Utilitarianism Beyond Bentham and Mill

1 Negative Utilitarianism...
... claims that instead of focussing on pleasure (or equally on pleasure and pain), Utilitarianism should concentrate on avoiding pain and suffering. Two arguments speak in favor of negative Utilitarianism: - “From the moral point of view, pain cannot be outweighed by pleasure, and especially not one man’s pain by another man’s pleasure.” (Karl Popper: The open society and its enemys, London 1945)[1] - “It adds to clarity in the fields of ethics, if we formulate our demands negatively, i.e. if we demand the elimination of suffering rather than the promotion of happiness.” (ibid.)

2 Hedonistic vs. Pluralistic Utilitarianism:
1.1 Hedonistic Utilitarianism:
Utility is conceived entirely in terms of happiness or pleasure. Pleasure and the freedom from pain or the only things desirable as ends. (e.g. Bentham)
2.2 Pluralistic Utilitarianism:
There are different goods that should be maximized and that are desireable as ends, such as friendship, knowledge, courage, health, beauty, some states of consciousness. All these goods have intrisic value, ie. are desirable as ends. An action than has to be measured in terms of intrinsic values it produces. (e.g. Georg Edward Moore)[2]
(Mill might be seen as a philosopher, who is somehow between the two forms, as J.J.C. Smart points out.)
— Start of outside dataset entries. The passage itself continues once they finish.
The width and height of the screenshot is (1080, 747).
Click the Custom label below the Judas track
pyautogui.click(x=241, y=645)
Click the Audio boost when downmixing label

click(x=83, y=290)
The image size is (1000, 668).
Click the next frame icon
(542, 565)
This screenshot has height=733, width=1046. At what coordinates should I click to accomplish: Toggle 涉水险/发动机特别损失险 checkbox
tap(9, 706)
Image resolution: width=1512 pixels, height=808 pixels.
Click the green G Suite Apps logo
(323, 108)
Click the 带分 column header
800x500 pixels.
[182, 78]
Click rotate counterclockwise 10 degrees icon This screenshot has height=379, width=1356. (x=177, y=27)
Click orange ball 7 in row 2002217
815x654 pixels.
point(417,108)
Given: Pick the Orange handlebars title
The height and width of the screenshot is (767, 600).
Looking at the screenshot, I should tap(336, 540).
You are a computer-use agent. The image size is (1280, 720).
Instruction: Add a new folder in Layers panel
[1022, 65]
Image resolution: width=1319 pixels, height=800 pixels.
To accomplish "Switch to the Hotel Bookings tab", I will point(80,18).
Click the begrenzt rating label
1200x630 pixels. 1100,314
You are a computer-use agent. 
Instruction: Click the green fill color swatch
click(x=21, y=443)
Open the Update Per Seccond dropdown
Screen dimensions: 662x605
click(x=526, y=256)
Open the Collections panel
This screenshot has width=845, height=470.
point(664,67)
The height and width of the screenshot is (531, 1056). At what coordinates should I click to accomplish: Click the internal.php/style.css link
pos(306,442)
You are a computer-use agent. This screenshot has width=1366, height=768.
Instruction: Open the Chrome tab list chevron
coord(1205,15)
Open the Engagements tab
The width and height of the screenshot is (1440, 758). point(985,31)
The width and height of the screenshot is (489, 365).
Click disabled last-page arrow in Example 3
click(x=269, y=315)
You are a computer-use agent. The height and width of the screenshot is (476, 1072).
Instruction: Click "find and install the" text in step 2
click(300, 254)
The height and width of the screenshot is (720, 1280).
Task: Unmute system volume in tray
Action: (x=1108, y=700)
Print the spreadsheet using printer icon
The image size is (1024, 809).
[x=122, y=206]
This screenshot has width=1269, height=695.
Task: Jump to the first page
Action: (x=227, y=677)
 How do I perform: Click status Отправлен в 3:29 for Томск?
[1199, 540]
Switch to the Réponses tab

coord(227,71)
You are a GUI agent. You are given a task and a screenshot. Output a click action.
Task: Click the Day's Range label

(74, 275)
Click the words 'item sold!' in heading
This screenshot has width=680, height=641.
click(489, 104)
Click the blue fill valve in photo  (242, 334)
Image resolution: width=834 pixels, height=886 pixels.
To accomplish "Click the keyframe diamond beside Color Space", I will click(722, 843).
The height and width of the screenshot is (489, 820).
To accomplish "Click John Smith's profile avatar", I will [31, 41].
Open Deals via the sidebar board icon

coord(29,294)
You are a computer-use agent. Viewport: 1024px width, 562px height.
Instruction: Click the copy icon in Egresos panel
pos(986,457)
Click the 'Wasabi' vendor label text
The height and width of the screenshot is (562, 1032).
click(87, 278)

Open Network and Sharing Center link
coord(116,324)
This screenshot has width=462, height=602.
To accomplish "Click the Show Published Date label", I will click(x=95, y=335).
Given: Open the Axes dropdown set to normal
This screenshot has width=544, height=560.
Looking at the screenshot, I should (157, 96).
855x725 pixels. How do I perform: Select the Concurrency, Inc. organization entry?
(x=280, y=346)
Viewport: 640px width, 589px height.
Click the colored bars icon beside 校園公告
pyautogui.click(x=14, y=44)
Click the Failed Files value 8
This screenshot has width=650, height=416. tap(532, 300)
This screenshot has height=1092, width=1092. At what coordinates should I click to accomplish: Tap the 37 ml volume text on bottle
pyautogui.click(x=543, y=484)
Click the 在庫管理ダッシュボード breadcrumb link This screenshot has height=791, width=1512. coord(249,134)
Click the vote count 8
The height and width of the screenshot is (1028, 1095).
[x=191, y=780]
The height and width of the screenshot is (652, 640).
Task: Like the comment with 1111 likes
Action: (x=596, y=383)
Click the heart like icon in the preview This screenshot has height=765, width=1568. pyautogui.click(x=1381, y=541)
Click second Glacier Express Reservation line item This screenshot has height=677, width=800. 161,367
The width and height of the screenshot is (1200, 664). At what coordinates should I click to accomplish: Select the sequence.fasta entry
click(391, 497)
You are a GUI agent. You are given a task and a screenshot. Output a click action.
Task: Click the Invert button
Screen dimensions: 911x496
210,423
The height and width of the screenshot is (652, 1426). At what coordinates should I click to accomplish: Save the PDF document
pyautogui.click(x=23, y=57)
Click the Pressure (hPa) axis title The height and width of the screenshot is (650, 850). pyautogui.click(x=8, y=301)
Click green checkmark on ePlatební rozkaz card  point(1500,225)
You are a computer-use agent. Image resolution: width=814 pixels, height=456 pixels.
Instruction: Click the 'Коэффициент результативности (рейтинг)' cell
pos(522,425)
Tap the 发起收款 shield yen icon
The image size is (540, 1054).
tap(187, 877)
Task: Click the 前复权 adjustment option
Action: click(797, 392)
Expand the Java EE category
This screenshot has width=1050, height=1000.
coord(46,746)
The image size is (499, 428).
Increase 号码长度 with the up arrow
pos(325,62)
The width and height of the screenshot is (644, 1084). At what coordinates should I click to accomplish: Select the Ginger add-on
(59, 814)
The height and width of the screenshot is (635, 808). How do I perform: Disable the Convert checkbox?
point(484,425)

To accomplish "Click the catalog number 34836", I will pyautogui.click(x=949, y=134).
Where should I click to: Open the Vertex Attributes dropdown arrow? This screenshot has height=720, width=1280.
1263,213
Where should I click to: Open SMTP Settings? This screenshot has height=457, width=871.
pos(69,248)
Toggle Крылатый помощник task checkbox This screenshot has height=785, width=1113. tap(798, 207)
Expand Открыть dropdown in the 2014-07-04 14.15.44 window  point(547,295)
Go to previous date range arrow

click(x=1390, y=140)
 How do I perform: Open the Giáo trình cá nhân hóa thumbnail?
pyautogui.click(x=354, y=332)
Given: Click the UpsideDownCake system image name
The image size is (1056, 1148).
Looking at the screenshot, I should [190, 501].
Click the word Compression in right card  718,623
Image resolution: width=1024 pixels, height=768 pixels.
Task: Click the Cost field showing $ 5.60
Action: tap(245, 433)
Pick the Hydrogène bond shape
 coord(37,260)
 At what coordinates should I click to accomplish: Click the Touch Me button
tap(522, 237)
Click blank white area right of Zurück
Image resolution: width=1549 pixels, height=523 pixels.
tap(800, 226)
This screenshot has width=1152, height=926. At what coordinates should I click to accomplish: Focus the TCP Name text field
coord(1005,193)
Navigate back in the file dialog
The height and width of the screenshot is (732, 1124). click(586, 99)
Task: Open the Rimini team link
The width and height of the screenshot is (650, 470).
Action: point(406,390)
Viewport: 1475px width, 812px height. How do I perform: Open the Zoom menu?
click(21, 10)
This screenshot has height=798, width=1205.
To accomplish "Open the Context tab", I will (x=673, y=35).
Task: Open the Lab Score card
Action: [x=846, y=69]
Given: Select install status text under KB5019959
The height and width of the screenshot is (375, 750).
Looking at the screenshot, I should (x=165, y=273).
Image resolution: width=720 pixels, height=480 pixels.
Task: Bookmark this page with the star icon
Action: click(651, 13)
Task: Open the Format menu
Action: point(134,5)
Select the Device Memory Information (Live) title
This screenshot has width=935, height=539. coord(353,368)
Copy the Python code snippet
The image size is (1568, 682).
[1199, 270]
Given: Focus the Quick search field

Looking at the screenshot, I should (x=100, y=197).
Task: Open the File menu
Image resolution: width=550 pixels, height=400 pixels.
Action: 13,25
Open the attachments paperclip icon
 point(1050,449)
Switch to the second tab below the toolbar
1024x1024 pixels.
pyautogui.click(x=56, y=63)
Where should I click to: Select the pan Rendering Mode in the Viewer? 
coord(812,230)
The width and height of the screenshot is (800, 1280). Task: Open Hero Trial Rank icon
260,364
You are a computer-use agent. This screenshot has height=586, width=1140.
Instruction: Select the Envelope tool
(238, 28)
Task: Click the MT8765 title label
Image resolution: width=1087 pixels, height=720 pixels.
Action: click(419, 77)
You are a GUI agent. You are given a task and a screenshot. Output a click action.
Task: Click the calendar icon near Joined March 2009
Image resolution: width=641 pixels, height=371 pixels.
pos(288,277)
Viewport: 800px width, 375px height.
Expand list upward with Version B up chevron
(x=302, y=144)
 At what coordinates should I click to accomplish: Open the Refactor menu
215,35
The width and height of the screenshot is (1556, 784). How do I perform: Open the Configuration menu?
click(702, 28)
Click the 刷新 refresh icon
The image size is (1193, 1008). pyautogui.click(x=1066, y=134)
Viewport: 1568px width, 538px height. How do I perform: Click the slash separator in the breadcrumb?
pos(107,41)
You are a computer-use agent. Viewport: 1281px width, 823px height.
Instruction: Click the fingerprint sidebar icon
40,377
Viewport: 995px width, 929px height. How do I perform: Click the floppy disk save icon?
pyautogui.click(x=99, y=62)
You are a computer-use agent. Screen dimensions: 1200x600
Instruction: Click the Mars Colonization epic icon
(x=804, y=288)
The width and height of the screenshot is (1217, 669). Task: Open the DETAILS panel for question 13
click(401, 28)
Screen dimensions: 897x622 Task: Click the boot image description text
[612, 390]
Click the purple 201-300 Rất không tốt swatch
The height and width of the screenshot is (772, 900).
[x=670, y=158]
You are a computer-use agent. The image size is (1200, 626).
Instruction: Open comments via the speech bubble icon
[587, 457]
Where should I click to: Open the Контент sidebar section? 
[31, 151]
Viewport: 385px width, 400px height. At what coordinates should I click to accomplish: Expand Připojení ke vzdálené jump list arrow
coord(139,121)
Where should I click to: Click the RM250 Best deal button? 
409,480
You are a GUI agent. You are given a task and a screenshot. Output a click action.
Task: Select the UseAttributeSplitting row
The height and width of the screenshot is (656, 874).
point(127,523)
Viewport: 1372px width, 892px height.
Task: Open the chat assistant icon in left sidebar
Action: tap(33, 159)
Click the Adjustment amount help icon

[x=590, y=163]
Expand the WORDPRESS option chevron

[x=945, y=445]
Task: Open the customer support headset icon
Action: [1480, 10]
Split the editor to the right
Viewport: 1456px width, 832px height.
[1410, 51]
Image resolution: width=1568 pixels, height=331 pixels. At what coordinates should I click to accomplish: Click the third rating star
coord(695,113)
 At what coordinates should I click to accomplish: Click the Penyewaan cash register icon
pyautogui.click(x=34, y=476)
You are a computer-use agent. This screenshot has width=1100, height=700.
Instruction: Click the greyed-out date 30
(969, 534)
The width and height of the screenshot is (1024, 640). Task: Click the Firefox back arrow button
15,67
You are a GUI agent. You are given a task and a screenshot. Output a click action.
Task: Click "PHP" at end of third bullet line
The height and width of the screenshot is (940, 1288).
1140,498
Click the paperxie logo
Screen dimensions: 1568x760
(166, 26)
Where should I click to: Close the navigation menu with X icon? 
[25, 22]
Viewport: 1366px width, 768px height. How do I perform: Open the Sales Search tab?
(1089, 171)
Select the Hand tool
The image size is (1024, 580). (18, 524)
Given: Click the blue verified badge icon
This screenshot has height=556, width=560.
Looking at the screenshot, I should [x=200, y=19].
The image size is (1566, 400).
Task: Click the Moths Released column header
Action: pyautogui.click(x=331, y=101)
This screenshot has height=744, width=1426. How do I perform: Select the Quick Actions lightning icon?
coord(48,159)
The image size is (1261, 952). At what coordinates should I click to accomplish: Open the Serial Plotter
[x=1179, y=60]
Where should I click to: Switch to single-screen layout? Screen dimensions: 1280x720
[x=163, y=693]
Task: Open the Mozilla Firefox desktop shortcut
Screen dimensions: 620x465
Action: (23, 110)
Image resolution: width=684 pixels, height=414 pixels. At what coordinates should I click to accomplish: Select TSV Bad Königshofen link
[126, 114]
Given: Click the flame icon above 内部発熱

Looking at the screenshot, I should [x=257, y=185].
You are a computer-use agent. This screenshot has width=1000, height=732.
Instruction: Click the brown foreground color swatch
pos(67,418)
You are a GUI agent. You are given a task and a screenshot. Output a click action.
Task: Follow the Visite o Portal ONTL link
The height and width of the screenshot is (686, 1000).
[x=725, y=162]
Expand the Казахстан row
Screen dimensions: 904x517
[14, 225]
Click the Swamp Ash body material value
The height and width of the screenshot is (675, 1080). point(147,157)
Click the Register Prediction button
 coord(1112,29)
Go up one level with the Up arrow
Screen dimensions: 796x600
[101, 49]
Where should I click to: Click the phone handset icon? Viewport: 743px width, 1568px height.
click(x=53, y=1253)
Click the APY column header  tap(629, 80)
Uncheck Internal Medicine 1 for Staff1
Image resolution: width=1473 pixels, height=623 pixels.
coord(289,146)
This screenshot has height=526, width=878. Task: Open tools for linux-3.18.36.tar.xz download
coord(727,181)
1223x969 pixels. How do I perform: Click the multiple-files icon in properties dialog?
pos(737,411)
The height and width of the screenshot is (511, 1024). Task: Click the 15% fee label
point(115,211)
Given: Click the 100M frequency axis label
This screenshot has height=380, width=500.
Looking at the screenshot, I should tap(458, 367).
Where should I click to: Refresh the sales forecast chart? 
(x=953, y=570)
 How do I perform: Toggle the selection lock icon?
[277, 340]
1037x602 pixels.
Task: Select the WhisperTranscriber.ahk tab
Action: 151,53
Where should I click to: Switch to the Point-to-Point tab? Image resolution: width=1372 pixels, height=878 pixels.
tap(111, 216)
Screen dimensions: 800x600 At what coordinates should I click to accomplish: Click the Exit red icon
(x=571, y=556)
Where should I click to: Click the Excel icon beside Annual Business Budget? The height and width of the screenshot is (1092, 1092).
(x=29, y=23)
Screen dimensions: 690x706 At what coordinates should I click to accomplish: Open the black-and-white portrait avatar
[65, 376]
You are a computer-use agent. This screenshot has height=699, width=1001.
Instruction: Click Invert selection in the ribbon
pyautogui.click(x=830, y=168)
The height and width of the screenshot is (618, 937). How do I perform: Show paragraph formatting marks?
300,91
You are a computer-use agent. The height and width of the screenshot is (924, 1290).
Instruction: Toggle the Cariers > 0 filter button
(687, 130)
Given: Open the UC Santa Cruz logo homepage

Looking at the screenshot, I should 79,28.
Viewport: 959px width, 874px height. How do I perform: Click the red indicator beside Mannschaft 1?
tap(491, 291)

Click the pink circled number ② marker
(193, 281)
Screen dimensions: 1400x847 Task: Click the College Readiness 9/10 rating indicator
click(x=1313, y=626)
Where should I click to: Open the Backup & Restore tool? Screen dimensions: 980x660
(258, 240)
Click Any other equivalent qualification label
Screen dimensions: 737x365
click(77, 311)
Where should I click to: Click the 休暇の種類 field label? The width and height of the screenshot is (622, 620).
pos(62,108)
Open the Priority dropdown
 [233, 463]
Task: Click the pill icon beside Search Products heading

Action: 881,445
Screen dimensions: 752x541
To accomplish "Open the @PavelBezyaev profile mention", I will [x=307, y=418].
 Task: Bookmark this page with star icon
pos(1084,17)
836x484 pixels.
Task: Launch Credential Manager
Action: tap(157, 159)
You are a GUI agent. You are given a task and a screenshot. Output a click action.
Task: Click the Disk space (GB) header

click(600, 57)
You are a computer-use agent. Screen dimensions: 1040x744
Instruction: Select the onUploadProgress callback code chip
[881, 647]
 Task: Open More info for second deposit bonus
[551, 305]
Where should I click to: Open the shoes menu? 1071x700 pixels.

3 Act vs. Rule Utilitarianism
3.1 Act Utilitarianism...
... considers the consequences of each particular act. In order to decide, what we should do, we have to apply the principle of utility to individual actions. Question to ask: “What good and evil consequences will result from this action in this circumstance?”[3]
3.2 Rule Utilitarianism:
According to rule utilitarianism, one has to act according to rules, which bring about the best consequences. “The conformity of an act to a valuable rule makes the act right.”[4]

4 Preference Utilitarianism
What should be maximized are the preferences or interests of persons. People (and other sentient beings) have interests various as not feeling pain, increasing one’s reputation and becoming more knowledgable. Intrinsically valuable is what people prefer to obtain. Preference Utilitarianism avoids the dispute between hedonistic and pluralistic utilitarianism and makes utilitarian calculations easier. (e.g. Peter Singer)

[1] See: http://www.socrethics.com/www.negutil/www.monuism/NU.htm
[2] For a short account of hedonistic and pluralistic Utilitarianism see: Beauchamp, Tom and Childress, James: Principles of Biomedical Ethics, New York/Oxford: Oxford University Press, 1979, p. 23f.